机について数時間経つけどエンジンかからない。

長崎の事件について父が、多分この人は自分だけの世界に生きてたんだろうと見当をつけ、その上で俺に語ったのが「人は社会から遊離して独りになることで、良くも悪くもものすごい量エネルギーが醸造される。それこそ時には人を殺してしまうほどの」ということだった。 「人に迎合するような生き方は、もちろんダメだけどな」父は言う。何か言いたいことがあるが適切な言葉が見つからず、心中にうずまくものの輪郭を掴みきれていないようだった。 「かといってあまりにも物事を頭で考えすぎて世の中からはぐれるのもキケンだ。理屈ばかりで考えすぎると、知らず知らずに社会から浮く」 父は親戚の集まった酒の席での俺の振る舞いについて言ってるのだった。

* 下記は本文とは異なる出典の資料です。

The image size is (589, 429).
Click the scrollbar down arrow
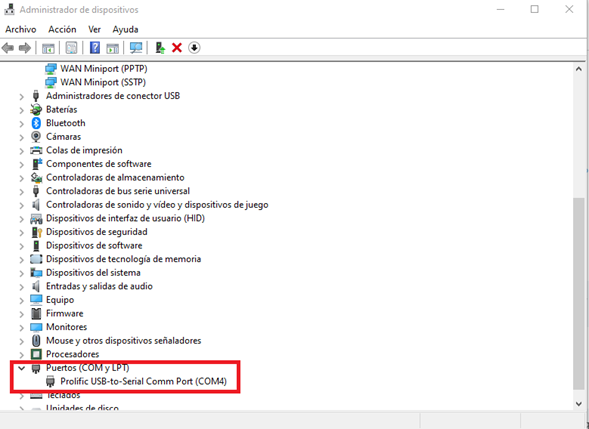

ごく親しい親戚がだけが集まるような酒の席での口上の述べ方には自ずと定まっていった様式のようなものがあって、主観的かつ情緒的に今日の祝いの席のめでたさを歌い上げ、そのあとこれからの発展を願って、乾杯、というのが定番のパターンなのだけれども、そういう様式美を皆で練り上げ、結束を確認しあっていく作業のなかで、俺一人が浮いていたらしい。

「教授の講義みたいだねぇ、とか言われてたぞ、お前」 結婚のめでたさを祝うのに、通過儀礼なんて言葉つかわねぇよ、ふつう、と苦笑しながら父は言う。いやでも、うちの親戚教職のひととか多いし、勉強するひとならあれぐらい言えるでしょ、と反論すると、勉強の意味が違うんだよなぁ、と苦笑の表情を保ったまま白髪混じりで短く刈り込まれた頭を掻いた。 まぁでも、俺が大学生のころは、すこしでもインテリを意識する学生は、取り憑かれたように本を読んで、そういう所謂”教養”があるのがふつうだった、俺も暇さえあれば部屋で本読んでさぁ、しかも部屋は狭いからすぐに本で埋もれるようにようになるんだ、だけれども当時の大学生はそれが一般的だった、と、北陸の年中どんよりとした曇り空の下で過ごした大学生活のことを語ってくれた。

「まぁ、あの口上を聞いて改めて思ったけどさ」 理屈っぽいよ、お前は、俺に似てな、とショットグラスに注いだ紙パックの合成清酒をあおりながら笑って言った。